Still not particularly happy with the service or the fact that I signed us up for a year of it.
The service is still not working for me, but I will post if/when it is back.
I think that a lot of times I blog about negative stuff that's happened here. Mostly because that's the sort of thing that gets me energized to write, whereas the good things that happen get me energized to do more work.
Here's a more positive experience that I had with Dell's tech support (you can use this as a counterbalance to a previous bad experience with Dell's tech support on a similar issue).
One of the attorneys has a Dell Latitude D600. Sometime last week she called me up to complain that her hard drive was making a lot of noise. I looked at it and sure enough it was making very loud spiking noises as it was reading and writing. Similar to normal drive noise, but amplified. I couldn't see anything else wrong with it, so I told her that we'd monitor it and see if it got worse. Yesterday she called me up and said that she just had a bad crash and the the laptop was running real slow. So I looked at it again and sure enough the event viewer was now full of bad block errors.
Called Dell, got connected to a tech right away, told her the problem, she had me try to run the built in diagnostic (Ctrl-Alt-D) but that didn't work at all for some reason, so she said no problem and wrote up a problem ticket, connected me to dispatch and had them send a hard drive. Dispatch reported that the drive would be here on Thursday, to which I thought "no problem, the drive isn't completely dead yet".
After that, I used Ghost to take a backup of the drive, which took a long time due to the condition of the drive.
Was surprised when the receptionist called me and told me I had a small package from Dell today. Inserted it into the laptop, ghosted down the image I had recorded yesterday and the system is working fine.
So unlike the previous experience where the hard drive died completely in another D600, I was able to avoid that and the user only lost a couple of hours of worktime on the PC as opposed to a whole day or more if the hard drive had failed completely. Luckily these things tend to fail "gracefully" instead of all at once.
So that's my positive blog on Dell's tech support for the week.
My boss has been having this annoying problem for a while now. She will be typing in an Outlook email and the system will hang for a while and then process what she typed.
Seems to be related to the Telephony service starting and stopping on a regular basis. I set the service to start Automatically, which you would intuitively think makes the service start at system startup and stay up until the system is shut down, but no. It starts and stops as Windows thinks it should.
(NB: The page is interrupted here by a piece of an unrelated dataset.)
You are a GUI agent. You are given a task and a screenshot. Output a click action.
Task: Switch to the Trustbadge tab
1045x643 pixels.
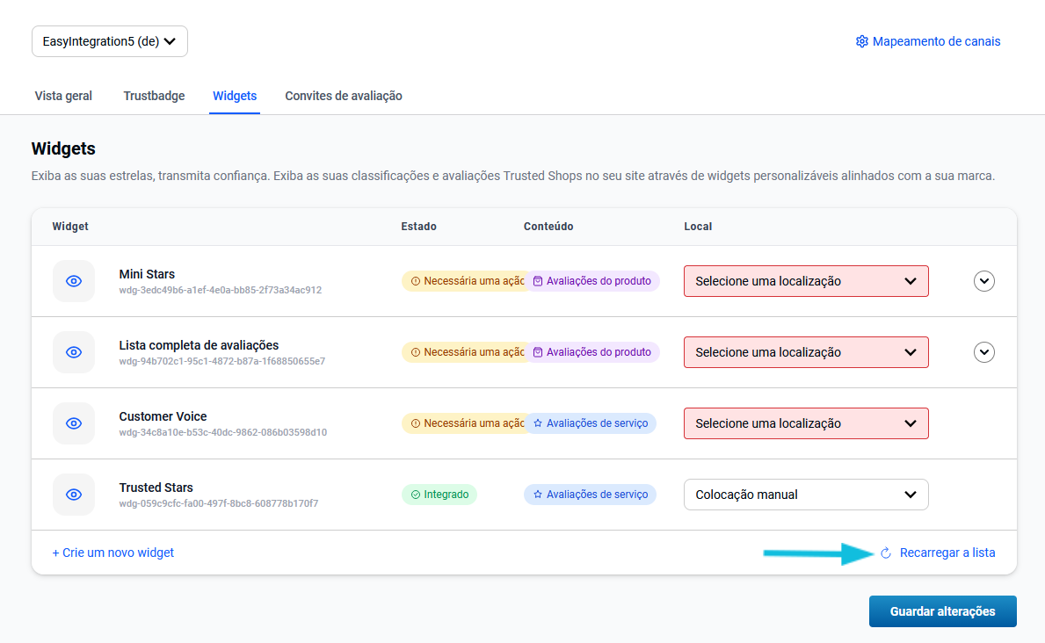154,96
Based on her use of Outlook and how the hangs happen (she typically goes into Contacts to look up a phone number then a few minutes later goes to write an email and the system hangs) as well as on the event log (the Telephony service keeps starting and shutting down), the Telephony service is the only thing that I can put my finger on as contributing to the problem.
As someone who's been doing Desktop Support for a while now, the old "my PC is running slow" complaint is one of the more dreaded things that a user can say since a lot of things can cause this and it may just be unreasonableness on the part of the user (some things take a long time to do even on a fast PC), so troubleshooting that sort of issue can be a real pain.
I just hope that I find a fix for my boss's issue soon.
If you read this site regularly, you might remember that back in June I elected to try out a web based email monitoring service from a website called SiteRecon.
It has been working OK up till now, although not as well as I had hoped.
Got a lot of false positives. One about every other day, which is annoying in and of itself. Also, the last mail system outage that we had due to a power outage in the middle of the night, I received alerts from our ISP (The Diamond Lane - tdl.com which are very good) and from Postini, our email security provider, but not from SiteRecon.
So the accuracy of their system in providing me with email system outage reports has a lot to be desired.
But that's not why I'm posting this.
Today, I come into work and do my normal email cleanup routine and notice that there have been no new messages in the SiteRecon email box since the afternoon of the 29th. So I go to the website, login and check the data and yep, it stopped sending out test emails altogether. What's worse is that it still shows the status of the site as OK. So basically SiteRecon's email monitoring service to our domain is broken at this point.
I've emailed SiteRecon so we shall see what happens, but at this point I'm wondering if they are still in business or what.